Fazit: Ich kann alle RSS Feeds die ich bis jetzt ausprobiert habe auslesen.

Falls jemand interesse am Code hat einfach mal melden hier.. dann stelle ich meine Klassen Online. Ist nicht allzuviel Code.

Danke für die Hilfe (auch die Leute im Chat)  :applaus:


----------



## clemson (16. Mai 2005)

menke hat gesagt.:
			
		

> Und ich gehe mal stark davon aus das das valid ist und daher ist die möglichkeit nicht gegeben..



alos ich hab die datei aus dem internet mit dem xpath explorer plugin für eclipse ausprobiert, und da ist das so gewesen, dann, sobal ich das erste element korrigiert habe, die xpath abfragen gegangen sind...

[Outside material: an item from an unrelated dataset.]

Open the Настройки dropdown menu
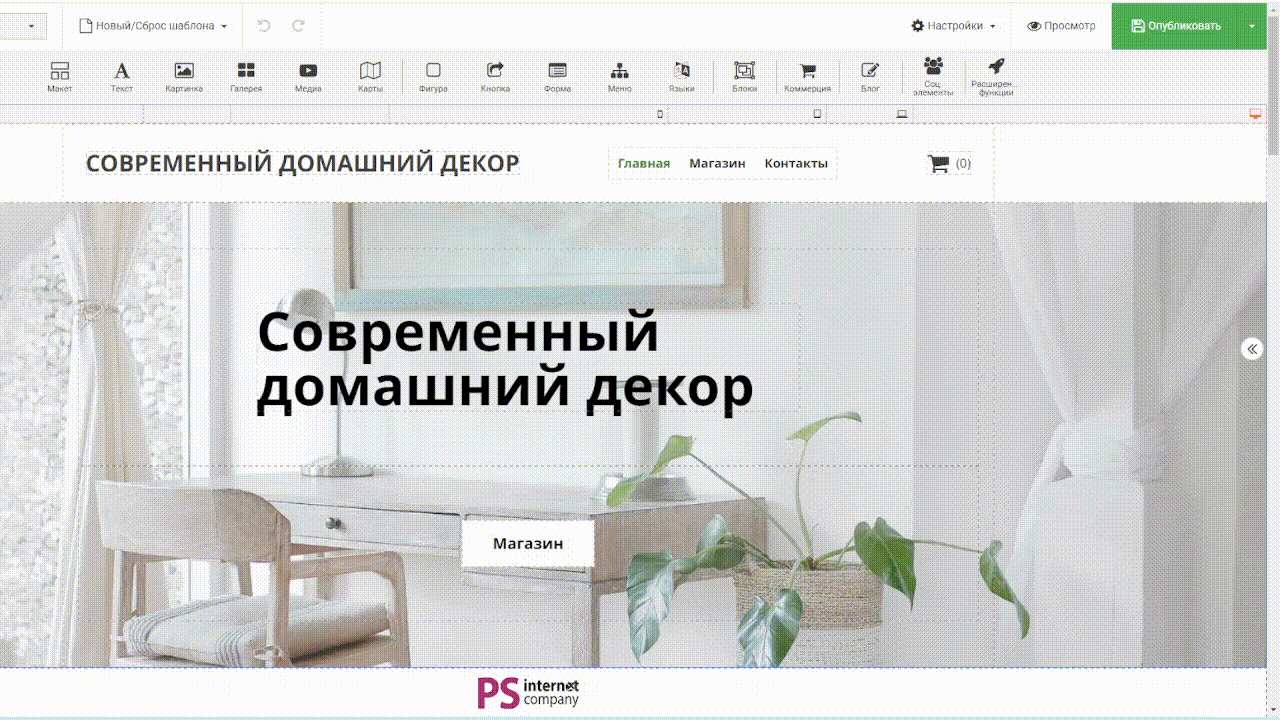The height and width of the screenshot is (720, 1280). coord(953,26)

hast dus bei dir auch ausprobiert?

was ist wenn du eine andere datei verwendest? gehts dann auch nicht?


----------



## menke (16. Mai 2005)

das ging mit den anderen dateien, die ich ausprobiert habe (aus dem beispiel von der xml seite) und mit der datei http://amano7.org/poly/main/rss.php jeweil nicht. Und die Probleme waren bei allen Dateien vorhanden.

Ansonsten habe ich keine anderen Beispiele benutzt, weil beide dateien laut validator richtig sind und leider nicht funktionierten :-(


----------